Idempotency & Late-Arriving Data
The patterns above answer the changes and how to apply changes to the target table. Production pipelines also have to survive failures and stragglers.
Idempotent retries
A pipeline is idempotent if every run with same input produces the same result as running it once. This matters because jobs will fail partway through and when they do, the safest recovery is usually run it again.
Append is only idempotent if you can guarantee the same batch never gets re-submitted (e.g., the watermark genuinely didn’t advance on failure).
Merge on a unique key is naturally idempotent as applying the same upsert twice leaves the table in the same state both times.
Replace-partition is idempotent by construction as it just overwrites the same partition with the same data on re-run.

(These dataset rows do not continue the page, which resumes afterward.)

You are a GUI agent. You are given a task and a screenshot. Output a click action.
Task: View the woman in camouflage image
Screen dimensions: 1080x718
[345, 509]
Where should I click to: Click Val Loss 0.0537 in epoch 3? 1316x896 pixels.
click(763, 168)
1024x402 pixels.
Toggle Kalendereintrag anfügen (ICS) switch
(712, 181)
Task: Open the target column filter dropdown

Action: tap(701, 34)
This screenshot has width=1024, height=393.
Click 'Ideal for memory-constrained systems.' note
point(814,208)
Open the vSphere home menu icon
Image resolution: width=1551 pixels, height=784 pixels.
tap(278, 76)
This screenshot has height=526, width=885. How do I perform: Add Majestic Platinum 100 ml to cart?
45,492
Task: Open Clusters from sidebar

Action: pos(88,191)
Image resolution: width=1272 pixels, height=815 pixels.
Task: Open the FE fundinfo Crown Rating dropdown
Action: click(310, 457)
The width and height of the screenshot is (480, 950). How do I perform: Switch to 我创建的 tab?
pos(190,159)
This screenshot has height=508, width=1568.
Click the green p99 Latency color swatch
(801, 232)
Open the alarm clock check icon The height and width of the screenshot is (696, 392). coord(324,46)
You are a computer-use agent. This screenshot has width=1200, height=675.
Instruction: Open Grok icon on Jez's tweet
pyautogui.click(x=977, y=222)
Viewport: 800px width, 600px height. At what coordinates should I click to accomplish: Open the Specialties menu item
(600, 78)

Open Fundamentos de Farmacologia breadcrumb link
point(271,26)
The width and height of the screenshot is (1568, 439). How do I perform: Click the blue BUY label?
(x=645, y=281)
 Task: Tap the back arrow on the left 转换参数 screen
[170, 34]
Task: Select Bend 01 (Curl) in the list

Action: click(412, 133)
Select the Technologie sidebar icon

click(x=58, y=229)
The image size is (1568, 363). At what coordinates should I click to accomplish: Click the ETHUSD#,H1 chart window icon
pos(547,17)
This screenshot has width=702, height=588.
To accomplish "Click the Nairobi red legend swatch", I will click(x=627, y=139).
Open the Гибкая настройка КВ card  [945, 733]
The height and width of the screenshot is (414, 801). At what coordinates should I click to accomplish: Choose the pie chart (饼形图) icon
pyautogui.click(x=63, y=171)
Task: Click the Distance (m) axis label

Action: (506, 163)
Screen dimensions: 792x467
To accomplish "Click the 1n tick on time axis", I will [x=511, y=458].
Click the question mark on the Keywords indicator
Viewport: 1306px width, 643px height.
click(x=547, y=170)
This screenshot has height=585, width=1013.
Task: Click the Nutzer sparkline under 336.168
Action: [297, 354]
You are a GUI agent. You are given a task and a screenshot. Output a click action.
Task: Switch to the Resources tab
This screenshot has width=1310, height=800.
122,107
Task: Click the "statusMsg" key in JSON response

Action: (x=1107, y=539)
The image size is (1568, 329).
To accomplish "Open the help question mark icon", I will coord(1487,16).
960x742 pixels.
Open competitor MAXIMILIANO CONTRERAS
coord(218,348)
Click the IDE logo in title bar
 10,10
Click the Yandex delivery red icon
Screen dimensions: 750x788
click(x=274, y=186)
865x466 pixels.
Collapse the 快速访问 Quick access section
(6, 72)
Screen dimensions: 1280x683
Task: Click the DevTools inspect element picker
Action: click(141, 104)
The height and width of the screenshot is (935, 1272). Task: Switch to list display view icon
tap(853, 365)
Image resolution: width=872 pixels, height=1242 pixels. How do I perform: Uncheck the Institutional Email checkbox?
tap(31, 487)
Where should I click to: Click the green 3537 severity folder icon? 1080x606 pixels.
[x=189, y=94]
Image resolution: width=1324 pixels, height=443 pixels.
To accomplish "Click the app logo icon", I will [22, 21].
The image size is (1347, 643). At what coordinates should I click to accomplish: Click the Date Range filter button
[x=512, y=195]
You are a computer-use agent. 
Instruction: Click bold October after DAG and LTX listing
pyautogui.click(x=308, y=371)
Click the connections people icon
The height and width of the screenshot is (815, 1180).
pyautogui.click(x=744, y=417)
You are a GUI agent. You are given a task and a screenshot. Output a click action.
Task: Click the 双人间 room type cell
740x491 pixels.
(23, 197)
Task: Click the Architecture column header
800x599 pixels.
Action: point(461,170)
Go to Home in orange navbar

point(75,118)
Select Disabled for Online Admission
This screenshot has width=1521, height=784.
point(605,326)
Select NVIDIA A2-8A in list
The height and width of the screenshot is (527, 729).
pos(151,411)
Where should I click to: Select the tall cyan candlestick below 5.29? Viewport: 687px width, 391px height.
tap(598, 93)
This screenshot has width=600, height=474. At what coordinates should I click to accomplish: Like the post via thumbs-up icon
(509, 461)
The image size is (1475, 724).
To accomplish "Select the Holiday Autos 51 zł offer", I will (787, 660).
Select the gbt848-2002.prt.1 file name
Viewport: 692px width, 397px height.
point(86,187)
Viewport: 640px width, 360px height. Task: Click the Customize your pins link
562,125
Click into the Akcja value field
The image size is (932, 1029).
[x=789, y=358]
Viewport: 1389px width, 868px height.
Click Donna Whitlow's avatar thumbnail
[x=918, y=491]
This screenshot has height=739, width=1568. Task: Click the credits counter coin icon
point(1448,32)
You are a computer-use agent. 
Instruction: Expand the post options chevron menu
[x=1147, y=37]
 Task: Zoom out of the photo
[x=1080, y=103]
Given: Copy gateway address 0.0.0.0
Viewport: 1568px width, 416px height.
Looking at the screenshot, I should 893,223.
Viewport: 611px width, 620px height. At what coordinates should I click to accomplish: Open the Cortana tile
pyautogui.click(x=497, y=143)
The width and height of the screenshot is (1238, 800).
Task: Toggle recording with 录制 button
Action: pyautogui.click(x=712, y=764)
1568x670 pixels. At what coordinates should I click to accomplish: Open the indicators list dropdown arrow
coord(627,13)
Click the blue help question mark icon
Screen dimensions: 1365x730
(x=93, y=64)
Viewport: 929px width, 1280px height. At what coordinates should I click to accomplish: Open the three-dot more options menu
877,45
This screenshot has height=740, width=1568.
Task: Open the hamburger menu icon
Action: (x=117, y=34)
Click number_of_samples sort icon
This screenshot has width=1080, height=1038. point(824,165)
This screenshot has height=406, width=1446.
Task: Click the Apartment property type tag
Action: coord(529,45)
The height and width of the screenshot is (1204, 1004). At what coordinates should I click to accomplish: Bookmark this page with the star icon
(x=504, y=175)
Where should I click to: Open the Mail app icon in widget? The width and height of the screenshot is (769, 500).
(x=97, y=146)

When in doubt, prefer merge or replace-partition over plain append for anything that touches a target table directly. I have primarily worked with these types of pipelines throughout the use cases I have handled.
Lookback windows
Watermarks assume data arrives in order but real systems have clock skew, retries, and out-of-order delivery. A record with updated_at = 09:58 AM might not actually land in your source table until 10:05 AM, after your pipeline already advanced its watermark past 10:00.
A lookback window fixes this by deliberately re-scanning a small slice of recently-processed data on every run, not just the strictly-new range:
SELECT * FROM source WHERE updated_at > (:last_watermark - INTERVAL ‘1 hour’);Combined with a merge-on-key apply step, this is safe: records that were already processed get matched and updated (or re-written identically), and the late arrival finally gets picked up typically within one run after it actually lands.
Choosing the Right Pattern
Full reload
Sees deletes: Yes (trivially)
Operational complexity: Low
Best fit: Small tables, simple pipelines, infrequent runs
Watermark extraction
Sees deletes: No
Operational complexity: Low
Best fit: Append-heavy sources with a reliable “updated at” column
Change data capture
Sees deletes: Yes
Operational complexity: High
Best fit: Mission-critical sources where deletes and full history matter
Merge / upsert apply
Sees deletes: Depends on source
Operational complexity: Medium
Best fit: Mutable fact/dimension tables, regardless of how the delta was identified
Replace-partition apply
Sees deletes: N/A (replaces whole chunk)
Operational complexity: Medium
Best fit: Time-partitioned batch data with occasional corrections
In practice, these aren’t mutually exclusive. A typical production pipeline picks one technique to identify the delta (watermark or CDC) and one to apply it (merge, append, or replace-partition), then layers idempotency and a lookback window on top for safety.